LONDON -- London’s Court of Appeal on Thursday exonerated three men who had served time in prison nearly 50 years ago following the testimony of a corrupt police officer — one of several high-profile cases involving black men that proved controversial.
Judge Ian Burnett quashed the convictions of Winston Trew, Sterling Christie and George Griffiths who were aged between 19 and 23 when they were arrested after being swept up in a purse-snatching investigation. The men had always maintained their innocence and claimed they were framed by a British Transport Police detective whose career ended in disgrace.
The men were arrested in 1972 at the Oval Underground station, together with another man another man, Constantine "Omar" Boucher. The group, dubbed the “Oval Four,” served eight months in prison but sought to clear their names. Boucher could not be located to take part in the case.
“It is a travesty that these men have waited 47 years for exoneration for crimes that they did not commit,” said Christie’s lawyer, Steven Bird. “Justice has now finally been done."
The men were jailed for eight months for attempted theft and assaulting police. Christie was also found guilty of theft of a handbag.
The case was one of several in the 1970s that involved questionable arrests of black men by a police unit run by the late Detective Sgt. Derek Ridgewell. Amid controversy, he was moved to a department investigating mailbag theft and joined two others in splitting profits from stolen mailbags. Caught and jailed, he died in prison of a heart attack in 1982.
Burnett said there was "an accumulating body of evidence that points to the fundamental unreliability of evidence” that was given by Ridgewell and others closely connected to him.
“We would wish only to note our regret that it has taken so long for this injustice to be remedied,” Burnett said.
But lawyers for the men expressed outrage at the long denial of justice. The case was referred to the court by the Criminal Cases Review Commission earlier this year.

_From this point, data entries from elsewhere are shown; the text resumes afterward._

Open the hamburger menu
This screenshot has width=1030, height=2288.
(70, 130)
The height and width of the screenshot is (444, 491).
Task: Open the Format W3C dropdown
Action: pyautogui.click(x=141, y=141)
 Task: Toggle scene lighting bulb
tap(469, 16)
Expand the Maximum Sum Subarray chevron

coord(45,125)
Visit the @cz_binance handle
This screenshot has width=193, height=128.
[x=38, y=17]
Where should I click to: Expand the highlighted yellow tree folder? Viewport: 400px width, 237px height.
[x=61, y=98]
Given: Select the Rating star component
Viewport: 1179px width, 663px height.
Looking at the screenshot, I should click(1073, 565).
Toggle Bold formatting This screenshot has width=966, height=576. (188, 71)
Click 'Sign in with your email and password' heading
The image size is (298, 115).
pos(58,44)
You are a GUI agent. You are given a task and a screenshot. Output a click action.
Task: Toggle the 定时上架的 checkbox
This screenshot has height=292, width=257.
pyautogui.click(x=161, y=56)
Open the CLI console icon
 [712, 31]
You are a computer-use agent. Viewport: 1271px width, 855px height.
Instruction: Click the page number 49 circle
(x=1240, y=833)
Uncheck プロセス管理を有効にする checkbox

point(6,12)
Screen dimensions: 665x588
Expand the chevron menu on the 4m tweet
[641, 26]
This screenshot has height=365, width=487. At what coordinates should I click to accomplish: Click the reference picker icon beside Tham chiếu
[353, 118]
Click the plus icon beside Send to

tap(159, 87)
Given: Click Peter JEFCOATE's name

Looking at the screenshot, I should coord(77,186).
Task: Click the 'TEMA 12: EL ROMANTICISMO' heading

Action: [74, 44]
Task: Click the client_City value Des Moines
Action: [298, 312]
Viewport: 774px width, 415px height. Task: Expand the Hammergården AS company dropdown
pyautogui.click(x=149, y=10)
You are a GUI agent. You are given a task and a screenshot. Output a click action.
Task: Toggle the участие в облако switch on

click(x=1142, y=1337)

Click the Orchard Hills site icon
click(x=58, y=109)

"Both the British Transport Police and the Home Office were warned about this police officer's corrupt methods in 1973. They did nothing except move him to a different unit, where he continued to offend,” said Jenny Wiltshire, the attorney who represented Trew and Griffiths. “But even then, the police did not think to review his past cases. Had they done so, these innocent men's lives would likely have been very different.”
Outside the Royal Courts of Justice, Trew, now 69, urged others wrongfully convicted because of Ridgewell's misconduct to challenge their convictions.
“If you are innocent, don't give up," Trew said.